Os Correios suspenderam o fechamento de agências e outras medidas do plano de reestruturação em julho, em resposta à ameaça de greve dos servidores. A decisão ocorre enquanto a estatal busca um novo empréstimo de R$ 7 bilhões para reverter resultados negativos.
O plano de reestruturação, apresentado no ano passado como condição para um empréstimo de R$ 12 bilhões do Tesouro Nacional, foi parcialmente interrompido. A estatal suspendeu o corte de unidades, a retirada de gratificação de R$ 500 para quem atende o público e a implementação de um sistema de mapeamento de recursos.

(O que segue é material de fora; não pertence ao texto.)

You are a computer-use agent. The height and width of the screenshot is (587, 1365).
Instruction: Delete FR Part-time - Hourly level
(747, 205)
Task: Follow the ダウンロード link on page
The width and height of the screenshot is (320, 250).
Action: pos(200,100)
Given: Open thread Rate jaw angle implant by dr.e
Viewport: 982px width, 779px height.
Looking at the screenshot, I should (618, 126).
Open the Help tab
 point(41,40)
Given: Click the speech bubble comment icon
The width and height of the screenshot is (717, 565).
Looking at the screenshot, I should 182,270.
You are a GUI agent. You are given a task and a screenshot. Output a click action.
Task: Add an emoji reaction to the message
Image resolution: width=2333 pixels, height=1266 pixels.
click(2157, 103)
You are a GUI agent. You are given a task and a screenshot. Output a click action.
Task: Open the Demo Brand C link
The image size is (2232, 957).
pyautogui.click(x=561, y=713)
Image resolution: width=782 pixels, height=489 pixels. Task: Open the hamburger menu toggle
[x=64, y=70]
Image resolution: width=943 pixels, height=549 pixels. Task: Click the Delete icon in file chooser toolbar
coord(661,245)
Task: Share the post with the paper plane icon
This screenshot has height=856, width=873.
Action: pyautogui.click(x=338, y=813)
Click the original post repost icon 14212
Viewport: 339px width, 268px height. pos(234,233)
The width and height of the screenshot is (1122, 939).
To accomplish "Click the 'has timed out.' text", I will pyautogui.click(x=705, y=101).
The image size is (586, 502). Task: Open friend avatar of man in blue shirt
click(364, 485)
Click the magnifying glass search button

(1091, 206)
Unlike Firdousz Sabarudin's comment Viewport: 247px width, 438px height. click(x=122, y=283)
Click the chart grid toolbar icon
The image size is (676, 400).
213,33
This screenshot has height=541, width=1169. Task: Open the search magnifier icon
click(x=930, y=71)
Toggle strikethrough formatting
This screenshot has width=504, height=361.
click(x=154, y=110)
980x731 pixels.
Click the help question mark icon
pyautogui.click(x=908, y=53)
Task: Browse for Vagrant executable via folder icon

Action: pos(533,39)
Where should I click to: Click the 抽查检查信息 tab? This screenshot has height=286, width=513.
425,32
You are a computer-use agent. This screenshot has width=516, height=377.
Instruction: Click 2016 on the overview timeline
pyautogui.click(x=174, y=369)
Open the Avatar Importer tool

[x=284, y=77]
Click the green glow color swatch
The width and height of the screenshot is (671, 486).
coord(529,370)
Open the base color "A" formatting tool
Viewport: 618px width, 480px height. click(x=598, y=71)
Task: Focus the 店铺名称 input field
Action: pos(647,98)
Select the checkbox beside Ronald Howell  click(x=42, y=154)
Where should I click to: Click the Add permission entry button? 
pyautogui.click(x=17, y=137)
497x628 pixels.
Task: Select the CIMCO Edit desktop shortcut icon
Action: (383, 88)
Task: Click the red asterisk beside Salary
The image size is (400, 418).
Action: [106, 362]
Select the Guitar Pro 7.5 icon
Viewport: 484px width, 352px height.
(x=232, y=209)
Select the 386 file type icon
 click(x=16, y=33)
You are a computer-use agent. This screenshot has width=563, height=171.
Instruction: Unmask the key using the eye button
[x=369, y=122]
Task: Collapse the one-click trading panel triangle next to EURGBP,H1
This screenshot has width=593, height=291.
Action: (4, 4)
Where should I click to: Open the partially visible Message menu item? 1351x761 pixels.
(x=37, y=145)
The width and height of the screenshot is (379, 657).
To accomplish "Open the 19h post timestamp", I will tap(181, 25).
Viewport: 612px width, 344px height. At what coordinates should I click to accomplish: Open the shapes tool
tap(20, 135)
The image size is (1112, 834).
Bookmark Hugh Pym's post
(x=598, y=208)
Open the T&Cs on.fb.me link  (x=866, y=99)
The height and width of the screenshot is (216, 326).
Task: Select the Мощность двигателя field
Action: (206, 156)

A suspensão, que a empresa classificou como temporária, visa permitir que entidades representativas dos trabalhadores apontem distorções nas medidas. A direção, comandada por Emanoel Rondon, busca o novo aporte financeiro para reverter o quadro de prejuízos, visto que a estatal fechou 2025 com um rombo de R$ 8,5 bilhões.
Das 1.000 unidades previstas para redução, 256 já tiveram suas atividades encerradas, medida que visava economia de R$ 2,1 bilhões. A suspensão também abrange a interrupção da retirada de remunerações relativas ao Adicional de Atendimento em Guichê – AAG e Quebra de Caixa.